■ **DIRECTIONS**:
Would you retype the entries from the first line to the line bearing "Task: Open the Источник condition dropdown", both included, leaving out every picture?

(Stored records)
*** Block opens ***
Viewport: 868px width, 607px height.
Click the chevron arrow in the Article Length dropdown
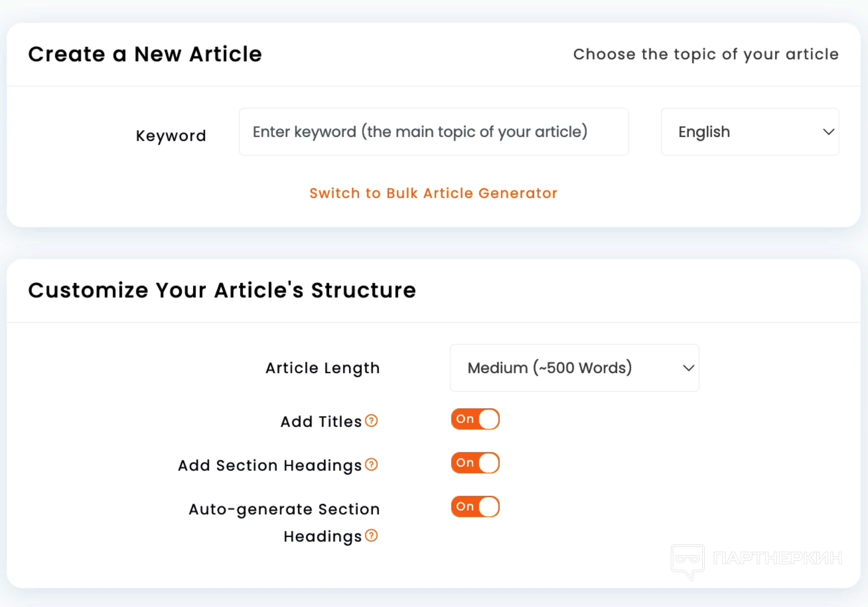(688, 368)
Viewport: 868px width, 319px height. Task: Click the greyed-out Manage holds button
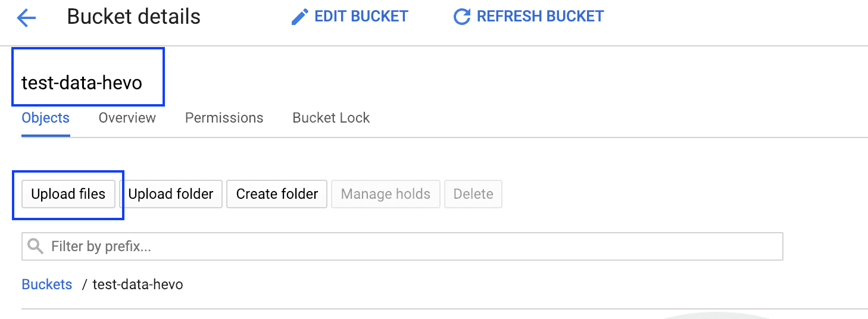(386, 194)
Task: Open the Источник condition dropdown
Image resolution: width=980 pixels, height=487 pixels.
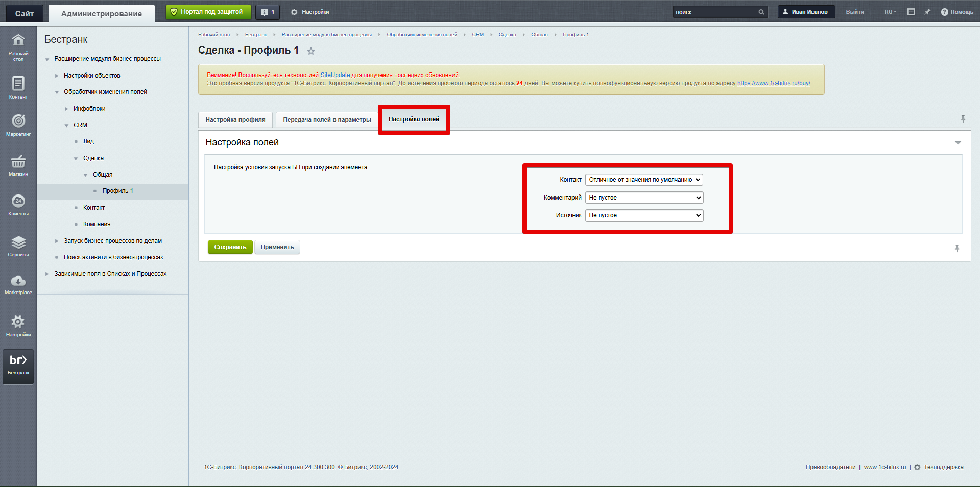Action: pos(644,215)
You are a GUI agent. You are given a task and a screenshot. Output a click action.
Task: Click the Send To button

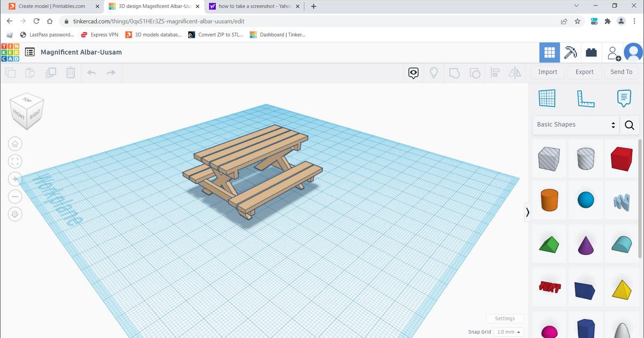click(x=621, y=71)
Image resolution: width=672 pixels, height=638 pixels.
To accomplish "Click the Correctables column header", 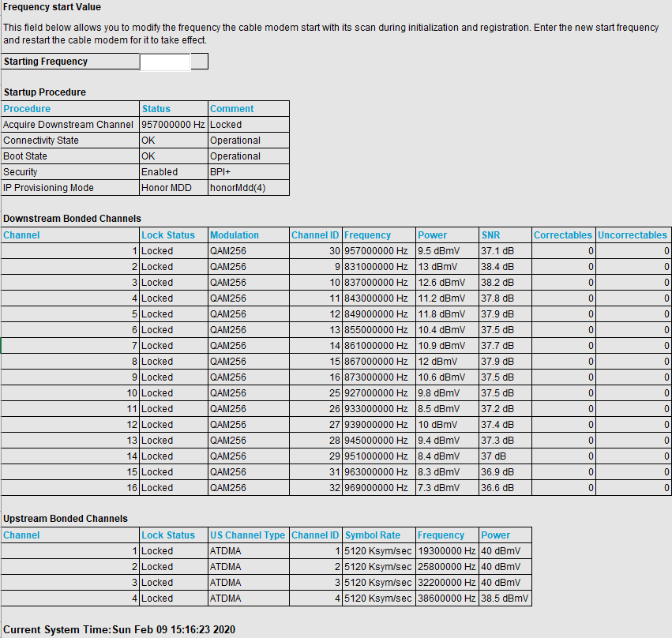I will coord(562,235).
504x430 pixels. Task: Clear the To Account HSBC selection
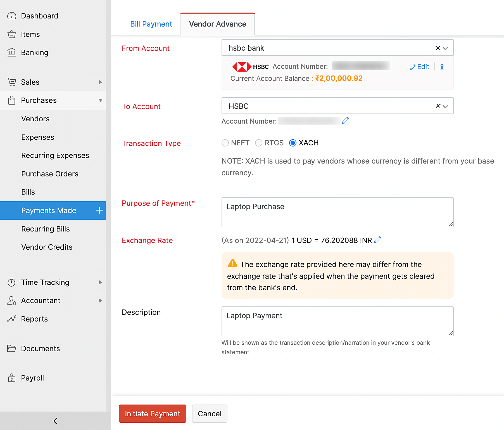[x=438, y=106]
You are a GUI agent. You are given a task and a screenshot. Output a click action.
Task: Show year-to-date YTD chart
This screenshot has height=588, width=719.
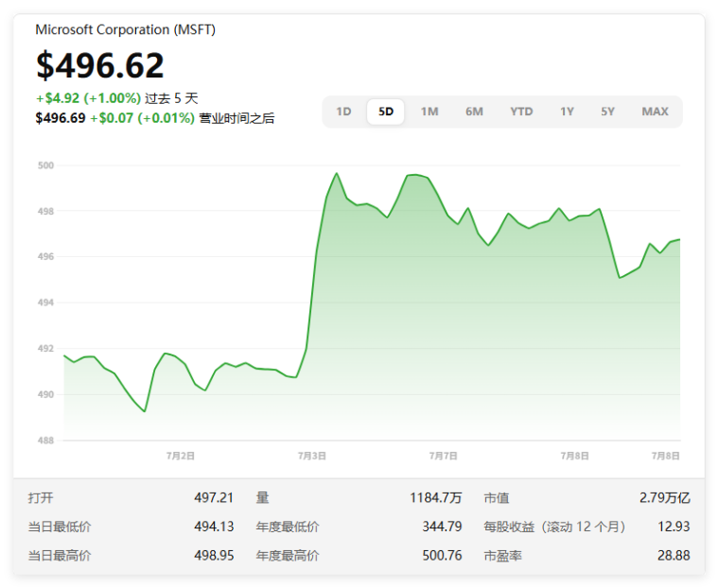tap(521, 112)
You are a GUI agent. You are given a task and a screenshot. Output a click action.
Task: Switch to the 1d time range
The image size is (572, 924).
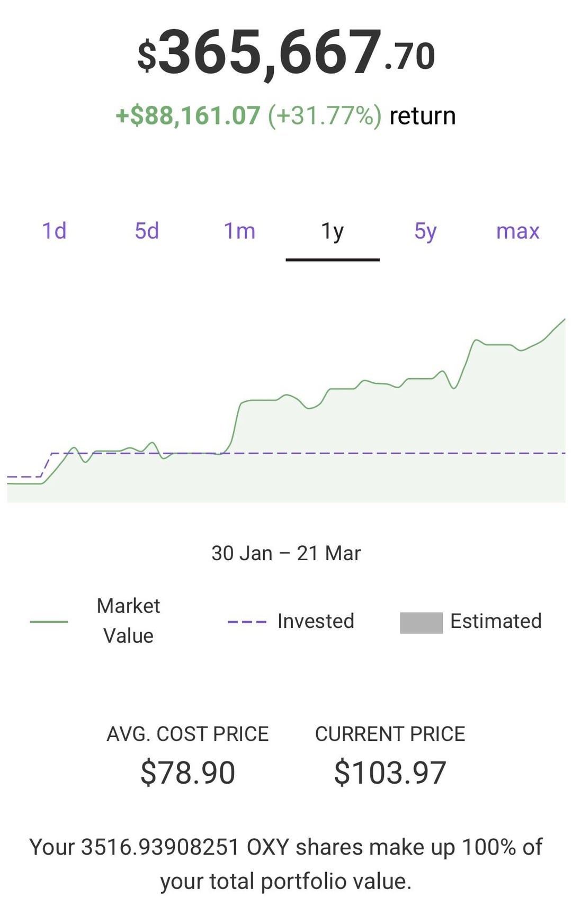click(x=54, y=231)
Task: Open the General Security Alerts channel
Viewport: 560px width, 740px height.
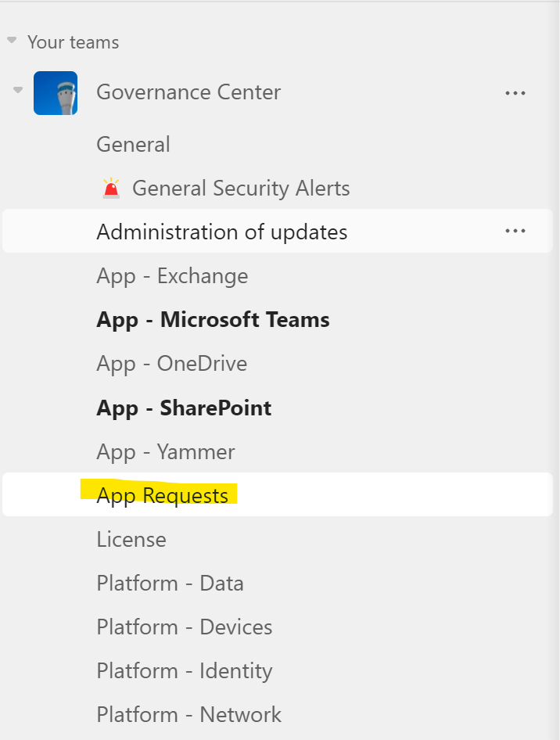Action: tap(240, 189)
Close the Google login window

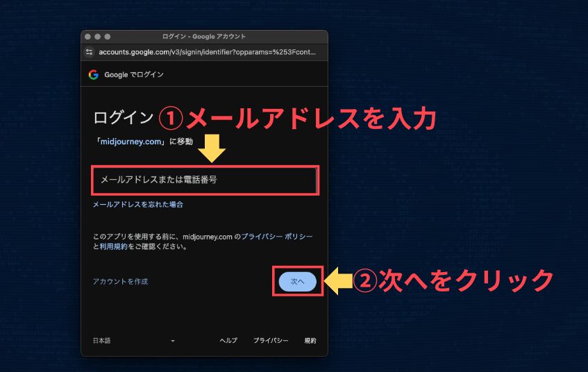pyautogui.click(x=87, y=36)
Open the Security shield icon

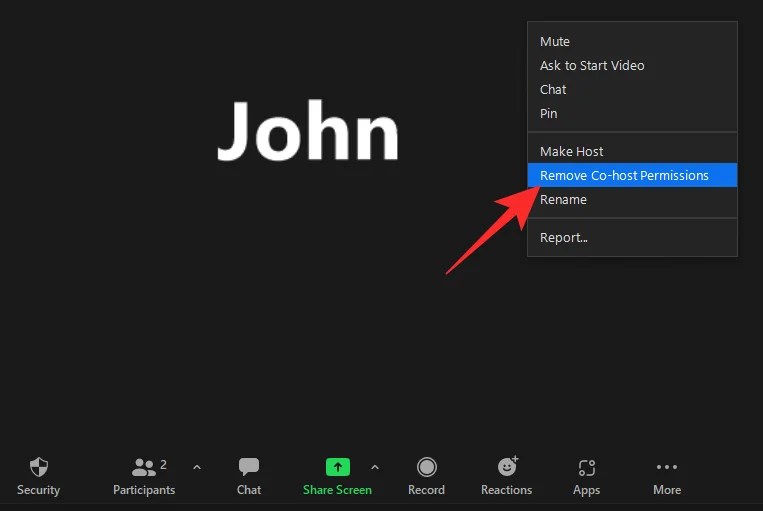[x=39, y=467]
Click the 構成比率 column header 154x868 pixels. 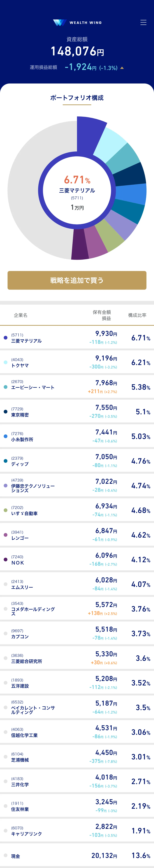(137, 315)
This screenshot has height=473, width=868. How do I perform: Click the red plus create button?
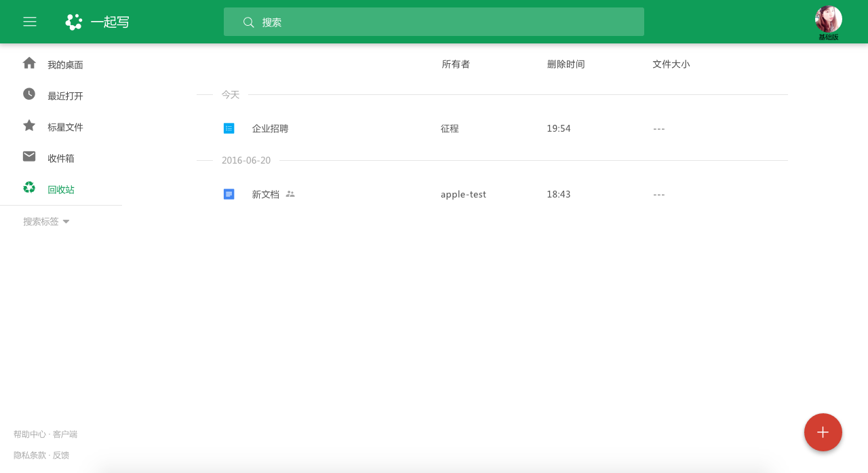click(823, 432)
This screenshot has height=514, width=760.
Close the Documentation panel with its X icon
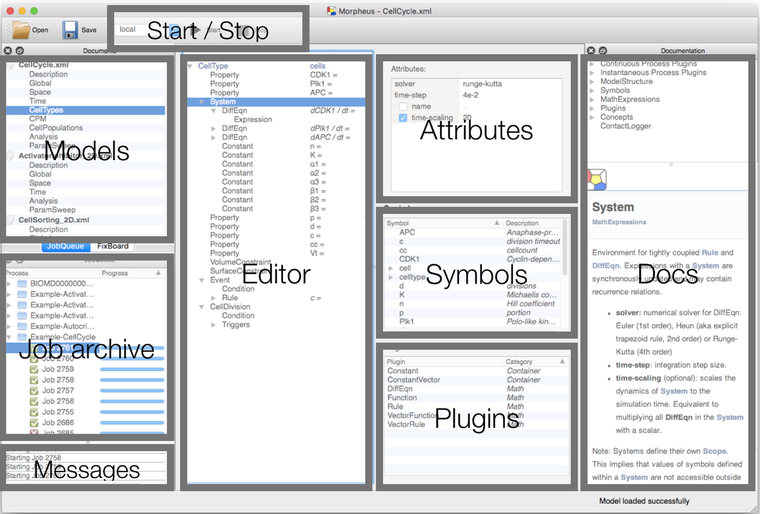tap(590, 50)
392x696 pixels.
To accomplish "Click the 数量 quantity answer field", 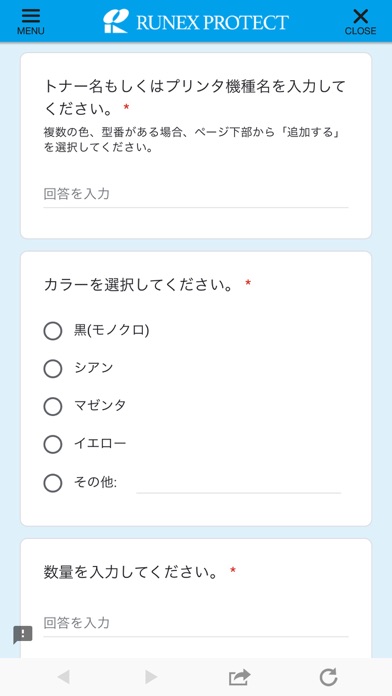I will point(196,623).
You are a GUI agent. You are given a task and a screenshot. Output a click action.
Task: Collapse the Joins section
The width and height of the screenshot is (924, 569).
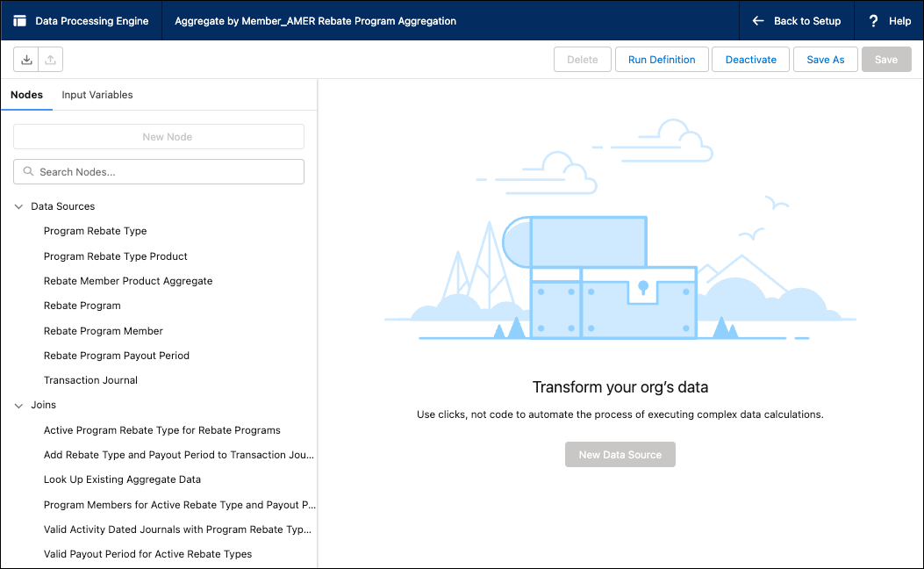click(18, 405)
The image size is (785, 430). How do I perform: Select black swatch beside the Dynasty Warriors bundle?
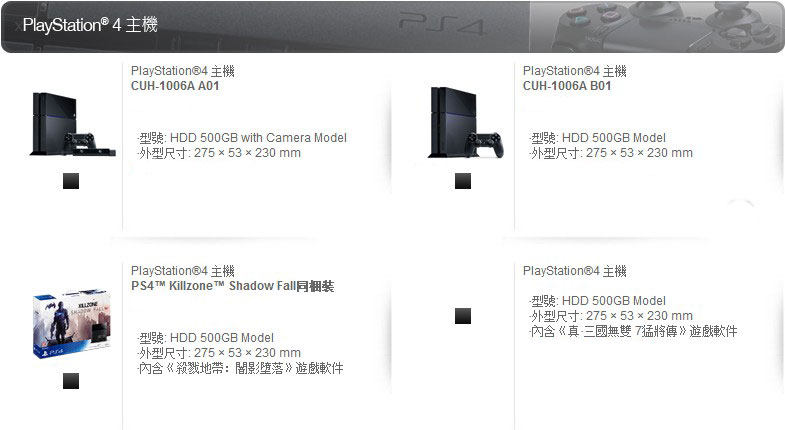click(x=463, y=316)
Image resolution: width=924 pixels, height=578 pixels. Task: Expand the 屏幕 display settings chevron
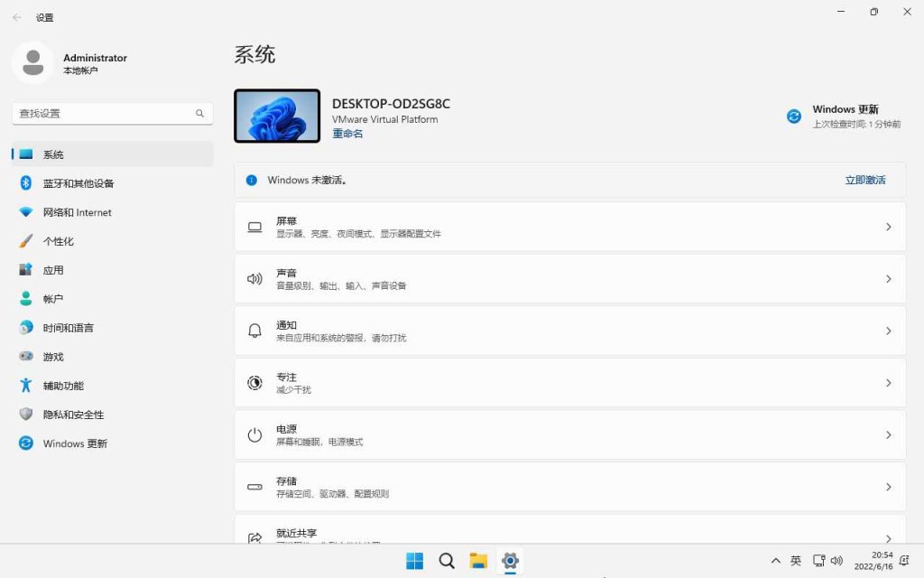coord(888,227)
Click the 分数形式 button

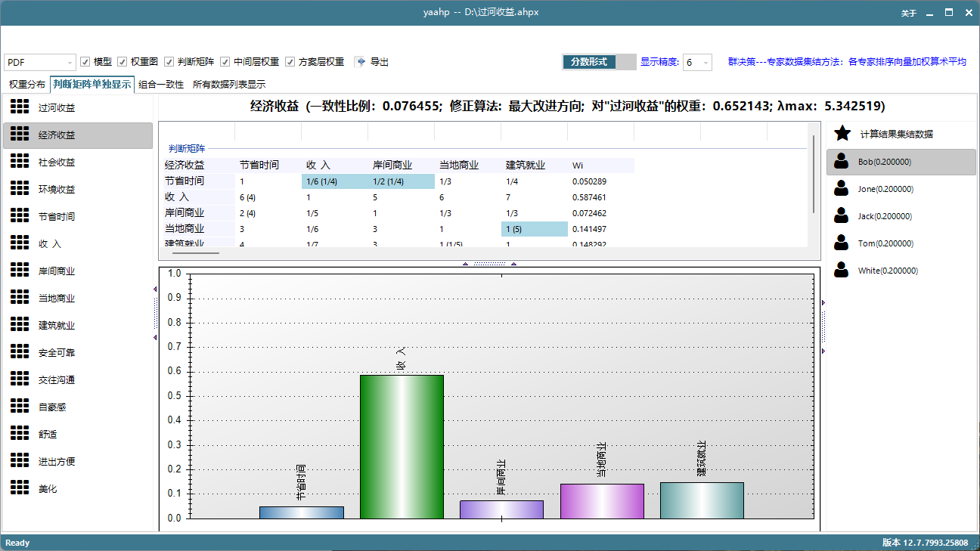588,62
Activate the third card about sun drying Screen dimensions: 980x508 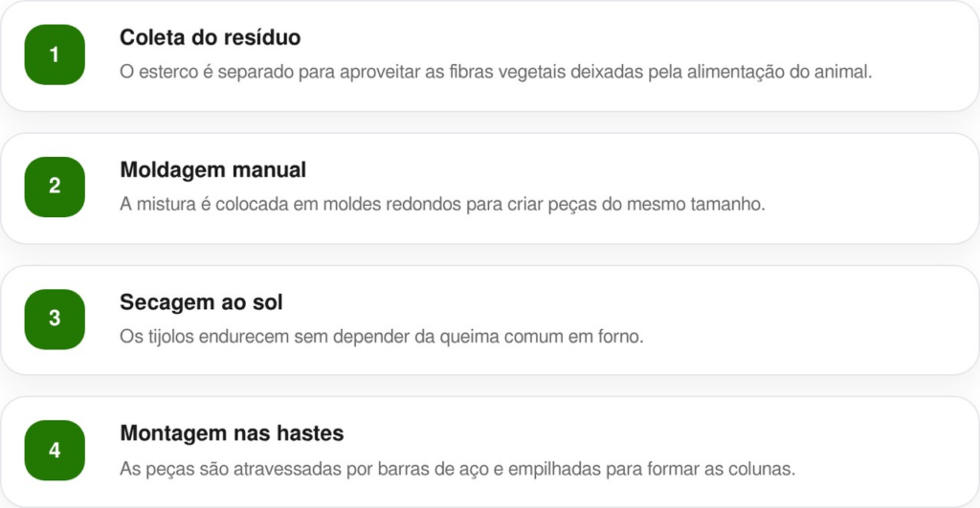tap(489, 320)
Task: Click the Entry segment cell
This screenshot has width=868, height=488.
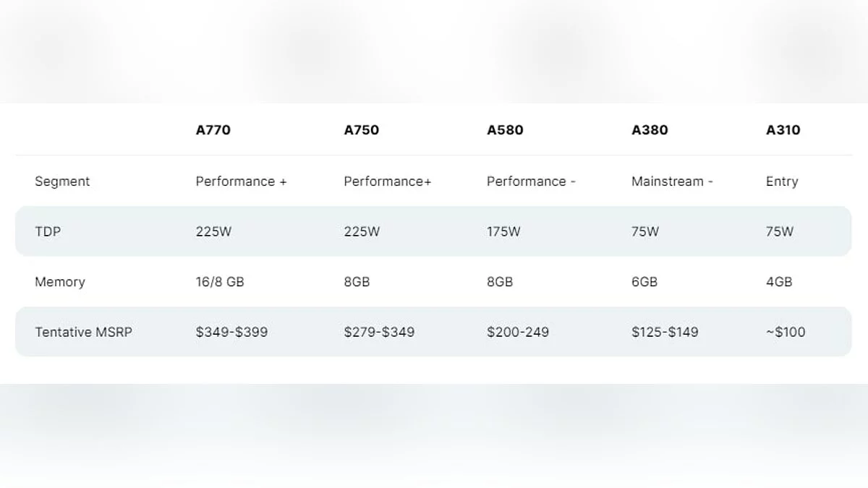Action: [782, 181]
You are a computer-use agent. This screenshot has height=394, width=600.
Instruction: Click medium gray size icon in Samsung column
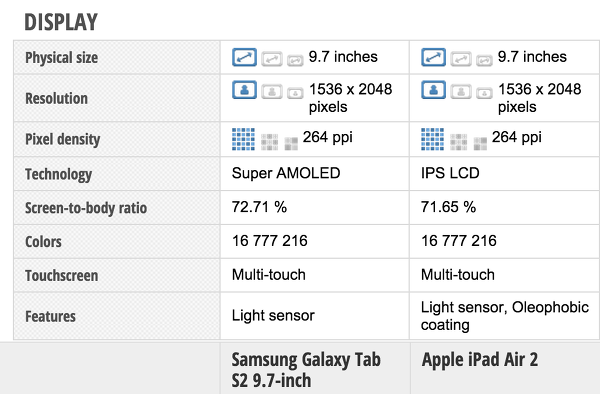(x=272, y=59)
*** Block closes ***
■ **COMPLETED TASK**:
Viewport: 868px width, 607px height.
Click the chevron arrow in the Article Length dropdown
(688, 368)
Viewport: 868px width, 319px height. Task: Click the greyed-out Manage holds button
(386, 194)
Task: Open the Источник condition dropdown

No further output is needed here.